Genomewide association studies have identified several novel susceptibility loci for coronary artery disease,1-4 but it is likely that only common variants can be detected in this way.5,6 Moreover, loci that are identified with the use of genomewide association studies explain only a small amount of the expected contribution to the risk of coronary disease. The use of arrays of high-density single-nucleotide polymorphisms (SNPs) in candidate genes for cardiovascular disease may help elucidate the genetic contribution to the risk of coronary disease.

A recent genomewide association study showed that a cluster of genes — solute carrier family 22 member 3 (SLC22A3), lipoprotein(a)-like 2 (LPAL2), and lipoprotein(a) (LPA) — on chromosome 6q26–27 was strongly associated with coronary artery disease, but the investigators were unable to identify the precise variants at this locus.7 The 6q26–27 region includes the LPA gene, which encodes the apolipoprotein(a) component of the Lp(a) lipoprotein particle. An increased level of Lp(a) lipoprotein has been associated with an increased risk of coronary disease,8,9 carotid atherosclerosis, and stroke.9-11 Plasma levels of Lp(a) lipoprotein vary substantially among persons, and most of this variation reflects the effects of genetic variation in LPA.12 In particular, common copy-number variation within the LPA gene determines the number of kringle IV–type 2 repeats and hence the isoform size of apolipoprotein(a), and an inverse relationship has been reported between the number of repeats and Lp(a) levels. However, the genetic determinants of Lp(a) lipoprotein levels and of isoform size are incompletely understood, as is the relevance of both measures for coronary artery disease.12

Our multicenter case–control study, called the Precocious Coronary Artery Disease (PROCARDIS) study, had four aims. First, we examined genetic associations in coronary artery disease, using a newly available chip13 that was specifically designed to assay SNPs in candidate genes selected for their putative relevance to cardiovascular disease. Second, we assessed the associations of LPA gene variants with Lp(a) lipoprotein levels and isoform size in a large case–control study. Third, we replicated the associations in three independent studies. Finally, we assessed the extent to which the observed associations were explained by their effects on Lp(a) lipoprotein levels.

Methods

Study Design and Oversight

This study was designed and conducted by the authors and funded by the British Heart Foundation, the European Commission, and AstraZeneca. AstraZeneca had no role in the design of the study, in the data collection or analysis, in the writing of the manuscript, or in the decision to submit the results for publication. The authors vouch for the accuracy and completeness of the data and the analyses.

Subjects

We recruited 3145 case subjects with coronary artery disease and 3352 control subjects from four European countries (United Kingdom, Italy, Sweden, and Germany), according to prespecified criteria.14,15 All case subjects had received a diagnosis of coronary artery disease before the age of 66 years and also had a sibling in whom coronary disease had been diagnosed before the age of 66 years (see the Methods section in the Supplementary Appendix, available with the full text of this article at NEJM.org).
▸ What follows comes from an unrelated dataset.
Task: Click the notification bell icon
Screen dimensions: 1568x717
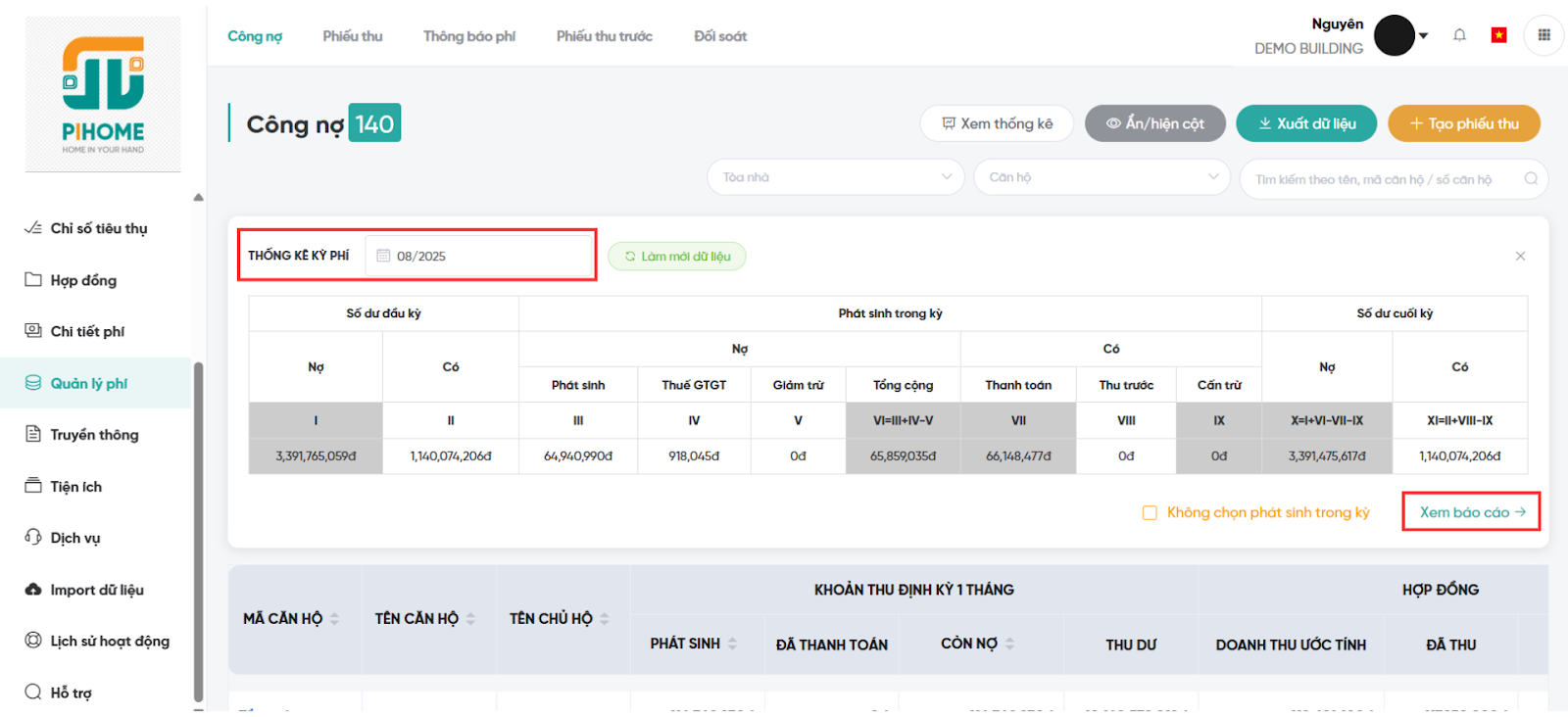Action: (1459, 35)
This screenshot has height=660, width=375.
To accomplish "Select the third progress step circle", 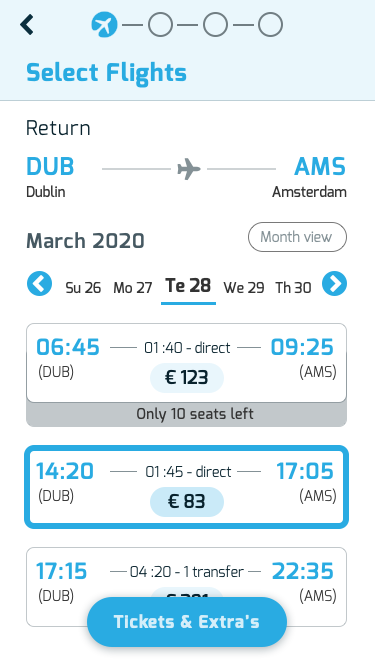I will tap(215, 25).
Using the same infrastructure, we recruited population-matched control subjects with no personal or sibling history of coronary disease before the age of 66 years. The protocol was approved by the ethics committee at each participating center, and all subjects provided written informed consent. Blood samples were collected from all subjects.

Assays

SNP genotyping was performed in case subjects and control subjects with the use of the HumanCVD BeadChip (Illumina)13 with the Infinium II assay, which includes 48,742 markers designed to survey genetic variation in approximately 2100 candidate genes selected for their relevance in cardiovascular disease (for details, see the Methods section in the Supplementary Appendix). The chip also includes SNPs in regions that have been identified by genomewide association studies as susceptibility loci for coronary disease (e.g., chromosome 9p21).1-4

The HumanCVD BeadChip includes 40 SNPs from the LPA region. After SNP exclusions for a low call rate or minimum allele frequency, 27 SNPs were available for association analysis in the LPA region (Figure 1Figure 1Associations of Single-Nucleotide Polymorphisms (SNPs) in LPA with the Lp(a) Lipoprotein Level and the Risk of Coronary Disease in the PROCARDIS Cohort., and the Methods section in the Supplementary Appendix).
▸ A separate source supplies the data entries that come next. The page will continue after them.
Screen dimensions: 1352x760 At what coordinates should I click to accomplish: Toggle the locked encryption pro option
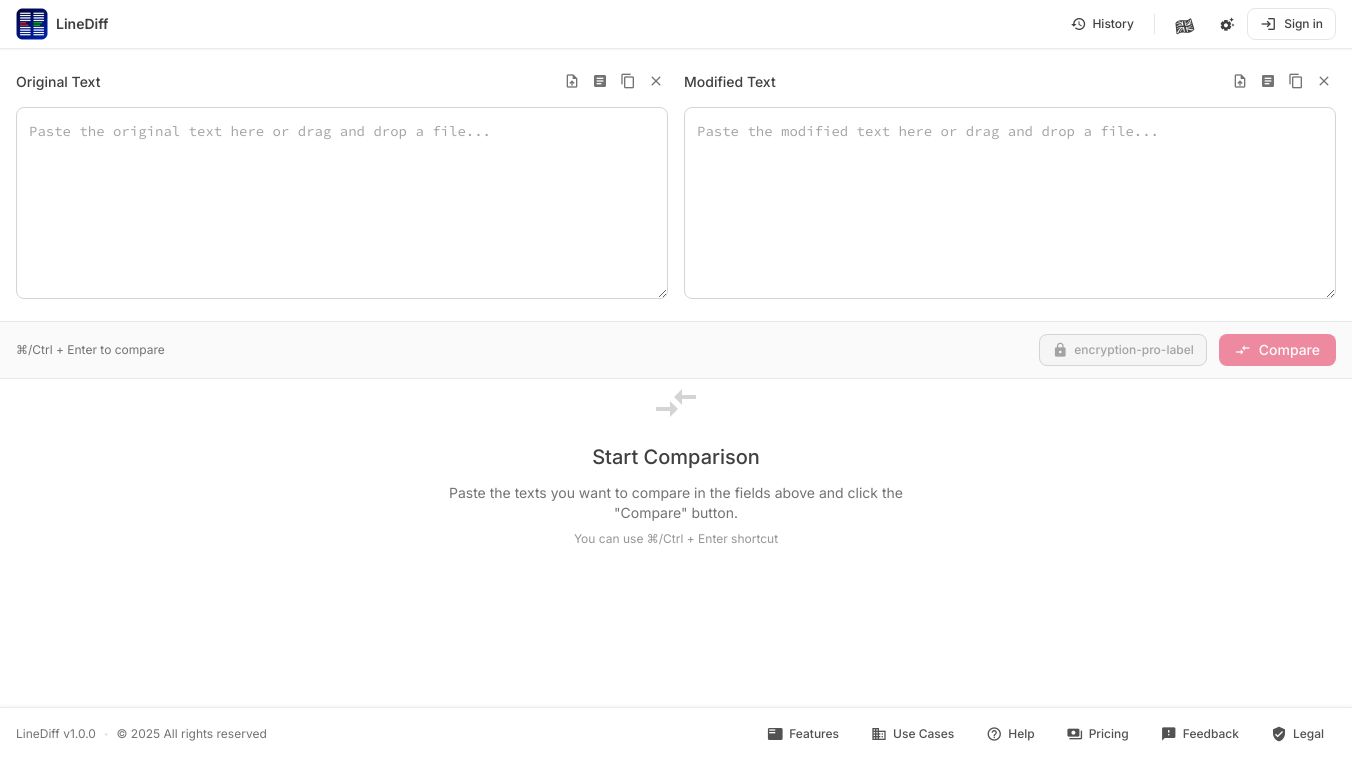pos(1122,350)
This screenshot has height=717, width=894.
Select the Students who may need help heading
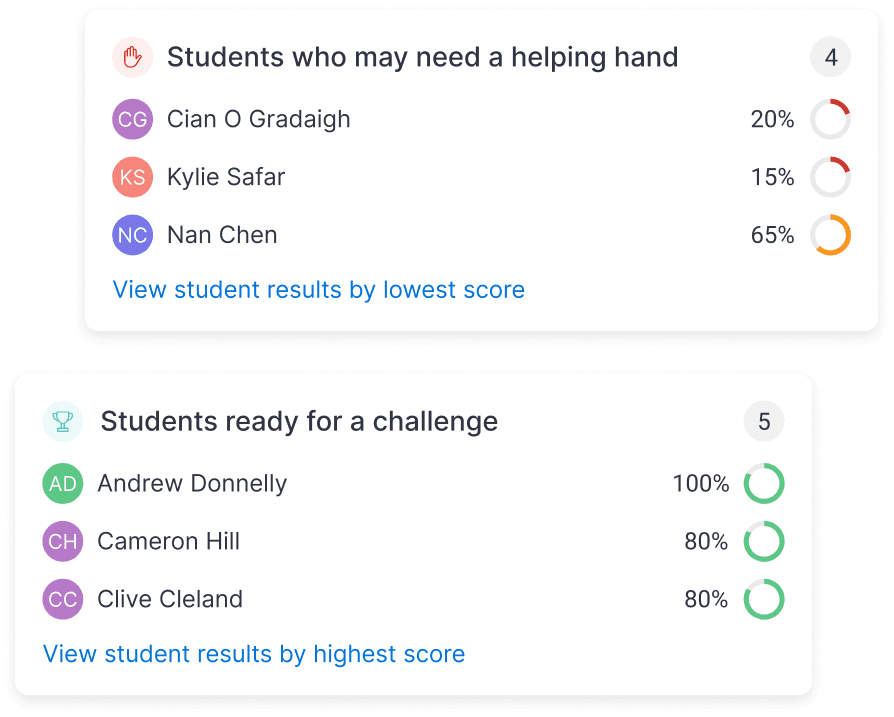coord(424,57)
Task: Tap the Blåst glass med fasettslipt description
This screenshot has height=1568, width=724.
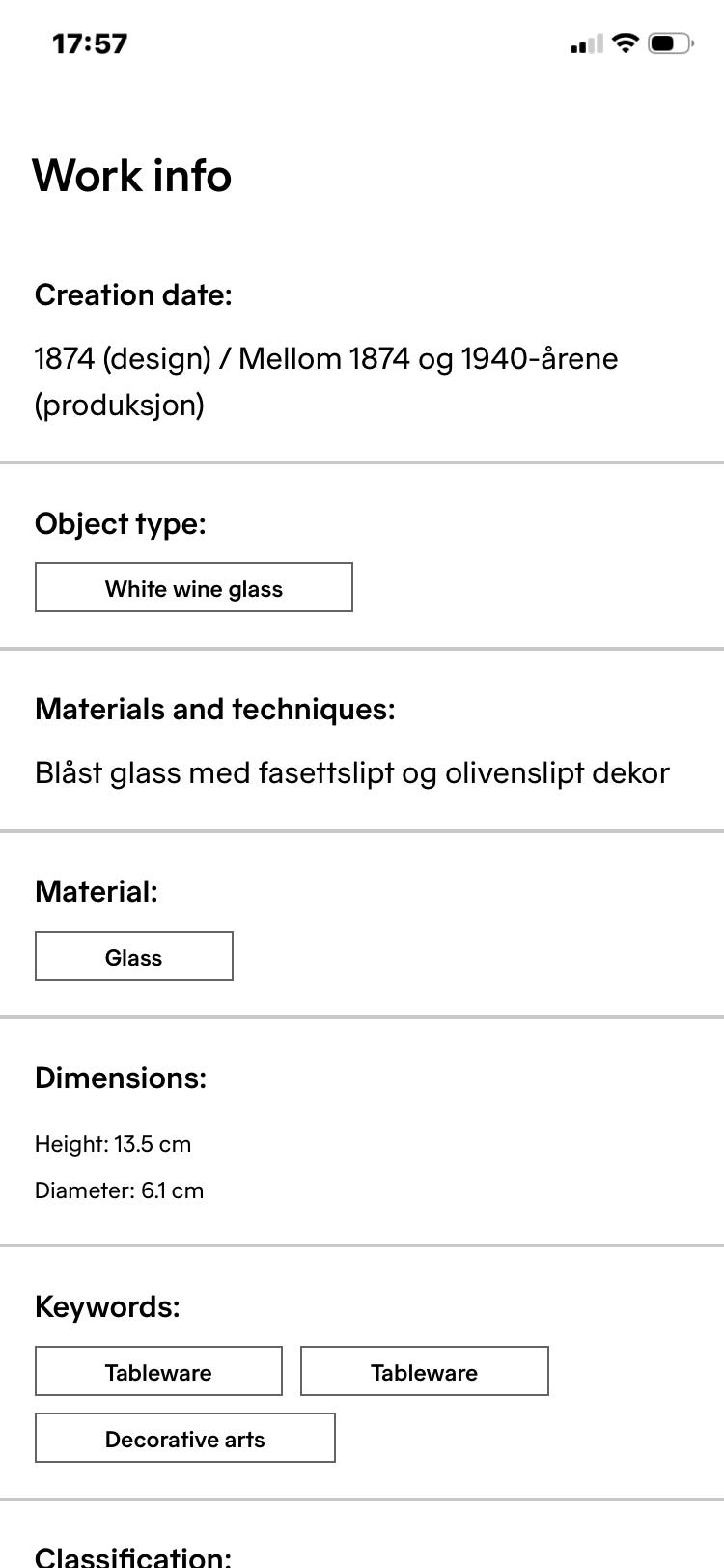Action: tap(352, 772)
Lp(a) lipoprotein was measured by means of one latex-enhanced immunoturbidimetric assay (Immuno)16 in samples from case subjects that had been obtained in study clinics. In addition, Lp(a) lipoprotein was measured in a random subgroup of case subjects and control subjects with the use of a second latex-enhanced immunoturbidimetric assay (Randox Laboratories) on an ADVIA 1800 autoanalyzer (Siemens).

We estimated the size of the apolipoprotein(a) isoform by means of immunoblotting in samples from case subjects and control subjects who were selected according to LPA genotype. Sodium dodecyl sulfate–agarose gel electrophoresis was used to fractionate the reduced plasma proteins according to size before immunoblotting with apolipoprotein(a)-specific antibody.17 A quantitative polymerase-chain-reaction (PCR) assay with genomic DNA as the template was used to determine the relative number of LPA kringle IV–type 2 repeats in a subgroup of subjects for whom isoform data were available.18

Replication

We tested the replication of the associations in three independent populations that totaled 4846 case subjects with coronary disease and 4594 control subjects. These independent cohorts included “trio families” (families either with a proband and two parents or with a proband, a parent, and at least one sibling) from the PROCARDIS cohort19; case subjects with nonfatal myocardial infarction and control subjects from the International Study of Infarct Survival (ISIS) in the United Kingdom20; and case subjects with nonfatal myocardial infarction and control subjects from two studies of persons living in the greater Stockholm area (the Stockholm Heart Epidemiology Program [SHEEP]21 and the Stockholm Coronary Artery Risk Factor [SCARF] study22) (for details, see the Methods section in the Supplementary Appendix).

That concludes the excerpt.